2.3. Thermal Expansion of GF/Poly(V-Fa) Composites

The coefficient of thermal expansion (CTE) of restorative materials for dental restoration was analyzed due to their expansion upon heating from hot foods and beverages, along with contraction when exposed to cold. This disparity in CTE between the dental tissue and the restorative materials can lead to fractures during the cycles of expansion and contraction. To explore their potential use as new dental fiber posts, the CTE values of GF/poly(V-fa) composites were evaluated. Figure 3a depicts the displacement of the composite samples ranging from 33.0 to 66.3 vol% GF over a temperature range of 20 to 150 °C. All of the tested composites exhibited greater displacement with increasing temperature; however, at a specific temperature, higher GF loadings resulted in reduced displacement of the samples.
Figure 3b presents the average CTE values for the glassy state of the GF/poly(V-fa) composite samples, as derived from the slopes in Figure 3a for the temperature ranges of 20 to 50 °C and 20 to 150 °C. The CTE for the composite samples over the 20–150 °C interval was observed to reduce their CTE values with an increase in GF content. Specifically, the CTE values dropped to 26.4, 21.1, 17.9, and 15.8 ppm/°C for composites containing 33.0, 42.5, 53.5, and 66.3 vol% GF, respectively. Likewise, during the 20–50 °C range, the CTE of the composite samples also showed a decline with rising GF content from 33.0 vol% to 66.3 vol%, recording values of 20.2, 16.1, 13.7, and 12.1 ppm/°C, respectively. The decreased CTE values of the composite samples can be attributed to the inherently lower CTE value of GF compared to the polymer matrix, specifically ranging from 5 to 12 ppm/°C. Additionally, the higher rigidity of the GF, with a modulus of 70 to 85 GPa, contributes to the limited motion of the macromolecular segments in poly(V-fa). Furthermore, the interfacial adhesion between the GF and the poly(V-fa) matrix significantly influences the reduction in the CTE of the composites. In comparison with GF/poly(BA-a) composites [17], the GF/poly(V-fa) composites showed high performance with lower CTE values than that of GF/poly(BA-a) composites, which would cause lower thermal stress and high dimensional stability.

Information provided:
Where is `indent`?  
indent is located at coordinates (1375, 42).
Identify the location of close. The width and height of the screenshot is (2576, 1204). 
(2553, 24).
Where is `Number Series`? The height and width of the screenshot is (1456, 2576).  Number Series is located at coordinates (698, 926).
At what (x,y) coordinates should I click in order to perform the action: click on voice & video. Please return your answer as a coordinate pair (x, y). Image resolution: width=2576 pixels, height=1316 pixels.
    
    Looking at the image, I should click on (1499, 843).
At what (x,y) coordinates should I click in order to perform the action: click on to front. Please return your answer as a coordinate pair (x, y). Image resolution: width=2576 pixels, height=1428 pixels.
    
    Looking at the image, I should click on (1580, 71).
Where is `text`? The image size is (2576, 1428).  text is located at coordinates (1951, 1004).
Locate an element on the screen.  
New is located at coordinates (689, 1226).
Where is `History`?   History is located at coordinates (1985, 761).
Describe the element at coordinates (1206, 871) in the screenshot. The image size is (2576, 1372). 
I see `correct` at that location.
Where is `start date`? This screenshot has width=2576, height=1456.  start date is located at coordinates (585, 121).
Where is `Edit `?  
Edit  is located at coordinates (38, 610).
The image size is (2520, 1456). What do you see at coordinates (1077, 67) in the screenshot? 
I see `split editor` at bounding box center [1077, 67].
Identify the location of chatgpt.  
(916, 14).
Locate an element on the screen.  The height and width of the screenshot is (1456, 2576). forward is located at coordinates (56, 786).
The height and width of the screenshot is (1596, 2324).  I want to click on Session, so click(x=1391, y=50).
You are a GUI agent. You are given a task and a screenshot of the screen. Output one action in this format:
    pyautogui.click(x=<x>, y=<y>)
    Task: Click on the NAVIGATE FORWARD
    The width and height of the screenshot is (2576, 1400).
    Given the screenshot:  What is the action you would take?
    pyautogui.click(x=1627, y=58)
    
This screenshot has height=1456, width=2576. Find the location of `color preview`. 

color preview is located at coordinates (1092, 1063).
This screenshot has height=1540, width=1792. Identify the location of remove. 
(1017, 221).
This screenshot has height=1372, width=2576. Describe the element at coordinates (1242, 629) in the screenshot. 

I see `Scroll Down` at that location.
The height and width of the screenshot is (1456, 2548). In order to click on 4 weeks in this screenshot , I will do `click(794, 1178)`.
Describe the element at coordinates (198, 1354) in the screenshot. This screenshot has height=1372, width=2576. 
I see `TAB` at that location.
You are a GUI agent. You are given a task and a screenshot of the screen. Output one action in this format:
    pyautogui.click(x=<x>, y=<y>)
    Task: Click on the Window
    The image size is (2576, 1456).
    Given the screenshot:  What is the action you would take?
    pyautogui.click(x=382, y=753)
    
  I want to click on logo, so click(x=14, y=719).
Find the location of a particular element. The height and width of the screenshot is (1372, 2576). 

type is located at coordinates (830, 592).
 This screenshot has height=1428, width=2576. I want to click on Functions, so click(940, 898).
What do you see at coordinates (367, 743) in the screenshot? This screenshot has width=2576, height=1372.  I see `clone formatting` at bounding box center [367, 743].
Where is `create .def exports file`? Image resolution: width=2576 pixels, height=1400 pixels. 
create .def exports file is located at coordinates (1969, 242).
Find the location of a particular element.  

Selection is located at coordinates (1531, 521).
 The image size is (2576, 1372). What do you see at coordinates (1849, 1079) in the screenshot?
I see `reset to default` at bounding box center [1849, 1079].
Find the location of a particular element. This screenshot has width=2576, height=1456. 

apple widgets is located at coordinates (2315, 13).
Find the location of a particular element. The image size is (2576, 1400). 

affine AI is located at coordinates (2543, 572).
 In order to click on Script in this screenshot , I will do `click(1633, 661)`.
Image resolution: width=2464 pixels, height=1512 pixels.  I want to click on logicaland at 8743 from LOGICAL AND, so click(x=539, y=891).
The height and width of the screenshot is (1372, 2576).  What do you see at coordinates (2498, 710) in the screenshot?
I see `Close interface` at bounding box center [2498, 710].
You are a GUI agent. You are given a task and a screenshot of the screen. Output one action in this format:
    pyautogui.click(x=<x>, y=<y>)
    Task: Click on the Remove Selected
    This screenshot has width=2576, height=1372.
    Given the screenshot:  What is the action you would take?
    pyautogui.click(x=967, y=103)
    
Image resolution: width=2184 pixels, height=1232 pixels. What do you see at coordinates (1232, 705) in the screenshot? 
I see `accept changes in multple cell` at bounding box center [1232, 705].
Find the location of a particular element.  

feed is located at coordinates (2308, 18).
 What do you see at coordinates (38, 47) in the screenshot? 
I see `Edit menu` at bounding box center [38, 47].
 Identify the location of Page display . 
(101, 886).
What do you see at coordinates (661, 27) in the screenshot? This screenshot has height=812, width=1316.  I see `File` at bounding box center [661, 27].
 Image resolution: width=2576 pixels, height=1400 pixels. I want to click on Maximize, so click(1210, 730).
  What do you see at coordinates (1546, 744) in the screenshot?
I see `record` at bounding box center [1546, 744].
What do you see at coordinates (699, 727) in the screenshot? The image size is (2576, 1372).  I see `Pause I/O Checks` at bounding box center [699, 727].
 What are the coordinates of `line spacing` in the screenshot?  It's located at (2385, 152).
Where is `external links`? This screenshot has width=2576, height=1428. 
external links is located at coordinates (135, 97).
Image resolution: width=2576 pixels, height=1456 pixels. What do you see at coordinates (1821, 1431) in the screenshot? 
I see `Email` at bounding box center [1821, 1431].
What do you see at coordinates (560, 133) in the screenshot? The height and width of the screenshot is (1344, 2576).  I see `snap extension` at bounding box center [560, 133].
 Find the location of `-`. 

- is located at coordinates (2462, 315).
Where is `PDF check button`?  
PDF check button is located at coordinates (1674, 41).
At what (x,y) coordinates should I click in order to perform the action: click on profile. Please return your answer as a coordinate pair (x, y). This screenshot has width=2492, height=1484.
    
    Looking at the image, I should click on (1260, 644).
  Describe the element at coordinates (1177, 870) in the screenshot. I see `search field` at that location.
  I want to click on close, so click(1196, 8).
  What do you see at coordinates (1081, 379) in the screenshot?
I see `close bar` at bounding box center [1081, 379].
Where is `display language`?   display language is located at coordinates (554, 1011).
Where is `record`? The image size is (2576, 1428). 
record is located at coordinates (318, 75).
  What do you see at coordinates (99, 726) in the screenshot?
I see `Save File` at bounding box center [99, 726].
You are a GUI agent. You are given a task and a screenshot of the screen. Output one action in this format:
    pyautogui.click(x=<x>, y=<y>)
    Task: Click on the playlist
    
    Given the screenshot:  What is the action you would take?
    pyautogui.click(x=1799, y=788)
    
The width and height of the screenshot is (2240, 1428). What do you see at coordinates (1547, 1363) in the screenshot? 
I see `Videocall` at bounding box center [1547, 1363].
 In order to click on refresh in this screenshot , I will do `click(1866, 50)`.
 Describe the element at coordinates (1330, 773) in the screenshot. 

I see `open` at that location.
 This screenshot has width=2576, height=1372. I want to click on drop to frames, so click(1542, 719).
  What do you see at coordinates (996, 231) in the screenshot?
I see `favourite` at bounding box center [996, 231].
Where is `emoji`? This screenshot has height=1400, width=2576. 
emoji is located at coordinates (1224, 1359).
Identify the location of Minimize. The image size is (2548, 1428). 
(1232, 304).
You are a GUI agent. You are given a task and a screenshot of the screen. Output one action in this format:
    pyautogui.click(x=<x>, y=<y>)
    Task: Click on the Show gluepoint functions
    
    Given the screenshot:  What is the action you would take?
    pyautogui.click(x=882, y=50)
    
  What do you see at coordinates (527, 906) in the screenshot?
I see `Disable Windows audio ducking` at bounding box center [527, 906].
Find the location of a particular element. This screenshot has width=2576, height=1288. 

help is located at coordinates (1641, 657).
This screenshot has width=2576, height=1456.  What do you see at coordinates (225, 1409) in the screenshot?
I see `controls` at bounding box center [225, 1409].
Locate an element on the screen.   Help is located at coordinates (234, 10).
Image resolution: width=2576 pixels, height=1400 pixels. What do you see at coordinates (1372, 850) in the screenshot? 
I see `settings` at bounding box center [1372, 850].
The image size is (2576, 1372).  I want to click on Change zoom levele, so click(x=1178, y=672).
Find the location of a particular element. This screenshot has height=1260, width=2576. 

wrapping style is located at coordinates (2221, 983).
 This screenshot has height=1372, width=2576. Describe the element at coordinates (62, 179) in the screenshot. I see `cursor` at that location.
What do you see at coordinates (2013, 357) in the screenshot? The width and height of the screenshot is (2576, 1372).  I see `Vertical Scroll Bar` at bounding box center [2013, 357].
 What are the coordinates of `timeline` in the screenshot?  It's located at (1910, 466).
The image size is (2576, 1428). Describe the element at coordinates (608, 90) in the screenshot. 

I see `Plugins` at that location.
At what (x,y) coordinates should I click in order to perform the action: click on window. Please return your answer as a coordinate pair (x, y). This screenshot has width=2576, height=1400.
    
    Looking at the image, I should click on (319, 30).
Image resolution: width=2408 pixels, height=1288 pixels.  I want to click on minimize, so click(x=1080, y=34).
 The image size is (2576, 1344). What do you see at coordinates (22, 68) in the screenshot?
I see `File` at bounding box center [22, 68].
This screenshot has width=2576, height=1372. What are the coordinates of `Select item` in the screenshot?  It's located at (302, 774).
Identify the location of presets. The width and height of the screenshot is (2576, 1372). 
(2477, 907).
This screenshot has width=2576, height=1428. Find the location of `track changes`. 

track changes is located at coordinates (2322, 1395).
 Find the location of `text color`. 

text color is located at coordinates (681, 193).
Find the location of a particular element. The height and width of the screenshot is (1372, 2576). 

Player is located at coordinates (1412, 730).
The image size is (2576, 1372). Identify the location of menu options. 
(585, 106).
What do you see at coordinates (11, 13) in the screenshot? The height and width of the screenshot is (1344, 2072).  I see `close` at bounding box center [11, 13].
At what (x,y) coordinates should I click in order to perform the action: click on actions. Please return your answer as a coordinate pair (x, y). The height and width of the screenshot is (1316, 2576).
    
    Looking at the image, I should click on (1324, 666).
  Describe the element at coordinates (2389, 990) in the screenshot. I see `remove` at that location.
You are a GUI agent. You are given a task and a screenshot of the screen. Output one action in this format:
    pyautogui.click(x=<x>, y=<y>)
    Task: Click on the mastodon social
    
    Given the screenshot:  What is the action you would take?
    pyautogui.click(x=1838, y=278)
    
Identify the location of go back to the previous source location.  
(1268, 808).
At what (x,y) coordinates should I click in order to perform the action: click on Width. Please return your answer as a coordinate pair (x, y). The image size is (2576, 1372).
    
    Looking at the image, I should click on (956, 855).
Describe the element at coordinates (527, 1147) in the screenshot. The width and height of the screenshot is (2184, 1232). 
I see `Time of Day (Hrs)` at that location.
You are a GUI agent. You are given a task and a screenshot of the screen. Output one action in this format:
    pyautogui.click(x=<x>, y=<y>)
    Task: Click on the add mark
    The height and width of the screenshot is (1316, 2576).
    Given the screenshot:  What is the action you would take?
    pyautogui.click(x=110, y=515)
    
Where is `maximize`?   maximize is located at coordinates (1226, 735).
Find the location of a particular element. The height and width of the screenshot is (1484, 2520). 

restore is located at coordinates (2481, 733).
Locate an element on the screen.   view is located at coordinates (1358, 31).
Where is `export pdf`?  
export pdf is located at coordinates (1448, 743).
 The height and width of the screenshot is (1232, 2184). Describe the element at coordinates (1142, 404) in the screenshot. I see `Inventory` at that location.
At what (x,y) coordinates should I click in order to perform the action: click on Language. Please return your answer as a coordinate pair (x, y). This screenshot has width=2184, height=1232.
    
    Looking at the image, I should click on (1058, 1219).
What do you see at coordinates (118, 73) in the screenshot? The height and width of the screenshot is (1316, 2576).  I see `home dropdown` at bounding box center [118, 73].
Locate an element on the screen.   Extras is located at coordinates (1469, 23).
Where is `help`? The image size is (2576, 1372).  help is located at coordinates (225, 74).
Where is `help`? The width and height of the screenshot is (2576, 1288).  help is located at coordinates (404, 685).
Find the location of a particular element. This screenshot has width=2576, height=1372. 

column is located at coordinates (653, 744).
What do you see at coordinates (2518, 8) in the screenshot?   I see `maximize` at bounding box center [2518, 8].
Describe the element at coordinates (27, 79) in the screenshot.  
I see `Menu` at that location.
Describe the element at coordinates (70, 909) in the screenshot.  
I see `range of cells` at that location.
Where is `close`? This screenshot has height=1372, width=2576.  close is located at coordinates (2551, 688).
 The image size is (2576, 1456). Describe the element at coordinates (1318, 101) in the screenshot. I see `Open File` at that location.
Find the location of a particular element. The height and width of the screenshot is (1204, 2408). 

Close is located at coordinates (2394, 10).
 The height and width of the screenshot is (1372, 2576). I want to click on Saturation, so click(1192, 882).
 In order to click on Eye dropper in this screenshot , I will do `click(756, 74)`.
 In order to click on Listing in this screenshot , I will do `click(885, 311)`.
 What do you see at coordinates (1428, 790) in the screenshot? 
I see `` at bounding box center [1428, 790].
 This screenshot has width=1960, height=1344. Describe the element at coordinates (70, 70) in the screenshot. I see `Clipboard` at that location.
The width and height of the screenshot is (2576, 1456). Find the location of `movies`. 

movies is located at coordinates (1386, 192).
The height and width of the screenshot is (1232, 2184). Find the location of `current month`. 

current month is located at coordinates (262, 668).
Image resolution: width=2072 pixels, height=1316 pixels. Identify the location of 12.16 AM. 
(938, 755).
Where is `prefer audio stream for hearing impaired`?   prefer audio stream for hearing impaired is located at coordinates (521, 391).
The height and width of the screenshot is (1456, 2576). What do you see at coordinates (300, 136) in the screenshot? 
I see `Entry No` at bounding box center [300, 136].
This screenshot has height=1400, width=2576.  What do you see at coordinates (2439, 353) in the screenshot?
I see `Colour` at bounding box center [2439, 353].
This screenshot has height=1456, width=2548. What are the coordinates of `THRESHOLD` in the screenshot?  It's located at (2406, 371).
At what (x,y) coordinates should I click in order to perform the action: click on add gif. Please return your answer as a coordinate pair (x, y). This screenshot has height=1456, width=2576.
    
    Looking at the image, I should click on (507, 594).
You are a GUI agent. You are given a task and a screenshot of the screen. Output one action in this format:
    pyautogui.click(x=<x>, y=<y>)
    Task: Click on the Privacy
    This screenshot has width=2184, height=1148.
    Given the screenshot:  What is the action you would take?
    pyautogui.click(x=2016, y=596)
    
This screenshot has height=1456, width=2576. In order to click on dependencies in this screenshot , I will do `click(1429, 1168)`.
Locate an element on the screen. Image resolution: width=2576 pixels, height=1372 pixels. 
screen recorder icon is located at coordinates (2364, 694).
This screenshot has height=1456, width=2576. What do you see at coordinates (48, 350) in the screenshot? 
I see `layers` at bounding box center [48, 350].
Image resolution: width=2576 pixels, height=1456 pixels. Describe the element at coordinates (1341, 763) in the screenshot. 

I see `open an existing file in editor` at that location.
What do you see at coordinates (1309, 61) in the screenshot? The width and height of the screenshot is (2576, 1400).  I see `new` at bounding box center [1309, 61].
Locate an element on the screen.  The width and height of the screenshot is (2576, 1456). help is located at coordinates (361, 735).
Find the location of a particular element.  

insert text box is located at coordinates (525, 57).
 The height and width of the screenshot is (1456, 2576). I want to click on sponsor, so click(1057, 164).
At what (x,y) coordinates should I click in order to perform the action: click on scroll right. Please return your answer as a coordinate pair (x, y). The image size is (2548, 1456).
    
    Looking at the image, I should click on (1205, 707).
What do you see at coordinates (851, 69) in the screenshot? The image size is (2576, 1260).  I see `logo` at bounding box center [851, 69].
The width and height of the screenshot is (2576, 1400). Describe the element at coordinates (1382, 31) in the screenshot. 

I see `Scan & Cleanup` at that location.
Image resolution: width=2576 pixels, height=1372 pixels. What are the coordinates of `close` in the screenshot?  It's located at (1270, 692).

Exercise details: According to the thermal expansion text, what CTE value did the composite with 66.3 vol% GF show over the 20–150 °C range? The rows are not needed for this exercise.

Exercise response: 15.8 ppm/°C